Oder: Warum manche Werbung lesen, als wäre sie ein Ehevertrag
Es gibt Menschen mit einem einem erstaunlich zählebigen Hobby: Werbeversprechen wörtlich zu nehmen. Nicht als Einladung, nicht als Überzeichnung, sondern als verbindliche Zusage mit Anspruch auf vollständige Erfüllung.
„Alles läuft wie von selbst.“
„Mehr Lebensfreude.“
„Unvergessliche Abende.“
Und irgendwo sitzt jemand, reibt sich die Schläfen, fasst sich an den Kopf und stellt fest:
Also bei mir war da nichts unvergesslich.

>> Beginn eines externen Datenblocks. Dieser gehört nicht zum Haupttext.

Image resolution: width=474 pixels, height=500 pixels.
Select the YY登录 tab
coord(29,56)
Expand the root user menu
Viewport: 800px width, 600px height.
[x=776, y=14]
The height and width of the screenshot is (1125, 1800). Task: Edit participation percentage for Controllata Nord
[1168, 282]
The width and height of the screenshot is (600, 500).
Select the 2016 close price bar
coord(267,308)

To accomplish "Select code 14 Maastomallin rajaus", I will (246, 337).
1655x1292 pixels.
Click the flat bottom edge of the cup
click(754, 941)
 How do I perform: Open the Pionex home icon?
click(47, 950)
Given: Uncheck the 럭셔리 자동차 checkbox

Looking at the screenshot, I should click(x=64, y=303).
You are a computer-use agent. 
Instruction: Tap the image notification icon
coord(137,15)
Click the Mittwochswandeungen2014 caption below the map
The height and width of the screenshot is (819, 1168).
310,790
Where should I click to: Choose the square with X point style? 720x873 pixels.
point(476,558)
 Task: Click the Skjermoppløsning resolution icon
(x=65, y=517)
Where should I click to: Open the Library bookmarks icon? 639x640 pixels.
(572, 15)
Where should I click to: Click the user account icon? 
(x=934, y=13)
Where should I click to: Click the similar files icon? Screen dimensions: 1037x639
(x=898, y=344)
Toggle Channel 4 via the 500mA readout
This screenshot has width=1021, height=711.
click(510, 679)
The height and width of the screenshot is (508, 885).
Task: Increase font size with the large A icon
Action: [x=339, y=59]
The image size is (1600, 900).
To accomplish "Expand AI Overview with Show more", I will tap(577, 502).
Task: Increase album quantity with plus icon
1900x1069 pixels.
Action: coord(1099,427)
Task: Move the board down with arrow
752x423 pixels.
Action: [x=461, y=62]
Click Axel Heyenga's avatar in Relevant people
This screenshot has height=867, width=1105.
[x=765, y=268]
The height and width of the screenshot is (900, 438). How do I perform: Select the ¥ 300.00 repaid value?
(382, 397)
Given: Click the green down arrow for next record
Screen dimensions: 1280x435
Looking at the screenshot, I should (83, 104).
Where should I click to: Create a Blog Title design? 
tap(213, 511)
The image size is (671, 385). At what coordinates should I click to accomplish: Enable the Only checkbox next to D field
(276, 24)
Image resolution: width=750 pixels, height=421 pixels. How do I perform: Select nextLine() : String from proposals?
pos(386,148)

Man kann sich darüber eigentlich nur an die Stirn fassen. Nicht, weil Werbung immer lügt, sondern weil offenbar vergessen wird, wozu sie existiert. Werbung ist kein Eid, kein Ehrenwort und kein Heiratsversprechen. Sie ist ein Instrument im Konkurrenzkampf. Und ja: Natürlich glaubt irgendjemand daran. Sonst wäre sie sinnlos.
Niemand wirbt aus Altruismus. Niemand formuliert Webseiten, um möglichst unauffällig unterzugehen.